Material to process Block Start

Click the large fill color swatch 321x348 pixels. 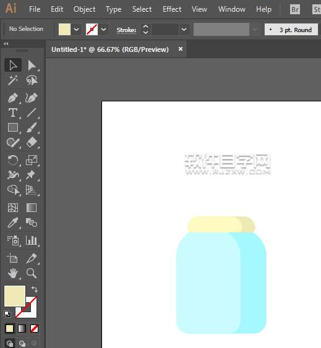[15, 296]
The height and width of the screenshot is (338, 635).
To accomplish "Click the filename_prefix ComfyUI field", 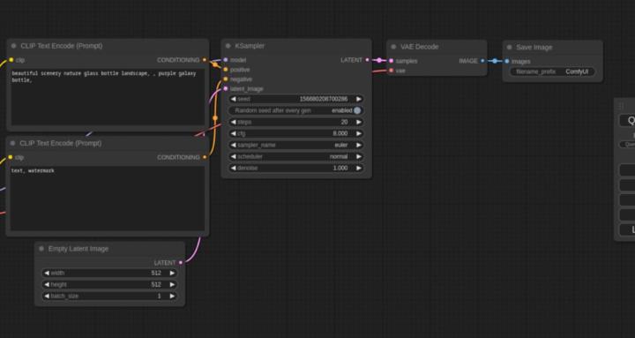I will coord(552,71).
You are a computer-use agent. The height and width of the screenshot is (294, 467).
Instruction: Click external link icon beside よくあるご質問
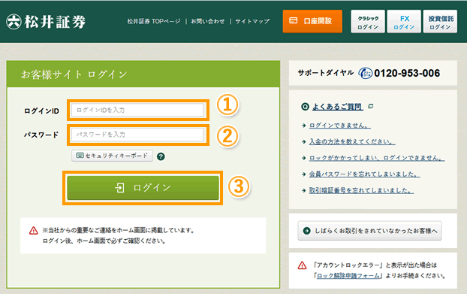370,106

Material to process Block End
Material to process Block Start

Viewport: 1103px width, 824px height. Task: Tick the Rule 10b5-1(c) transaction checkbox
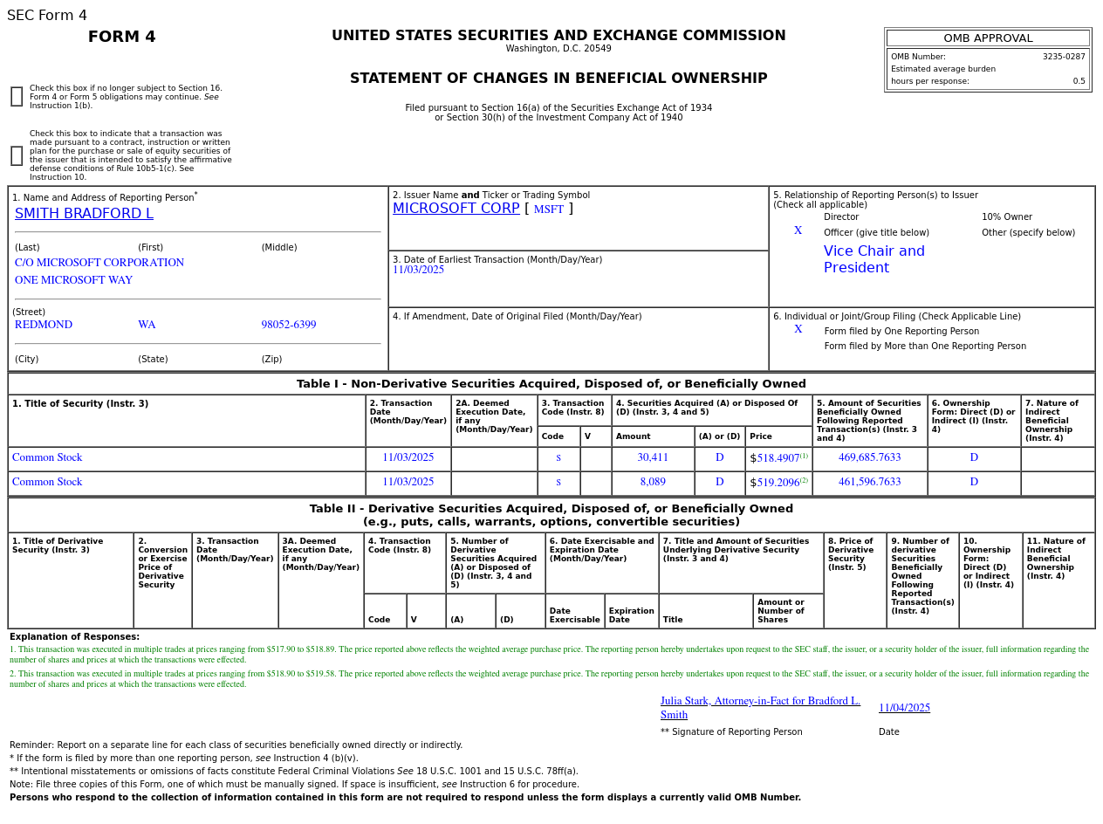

Material to process Block End

▸ Directions
Copy every single line of the material above that holds "screenshot".

▸ Output of the exercise
The height and width of the screenshot is (338, 635).
You are a computer-use agent. The height and width of the screenshot is (294, 467).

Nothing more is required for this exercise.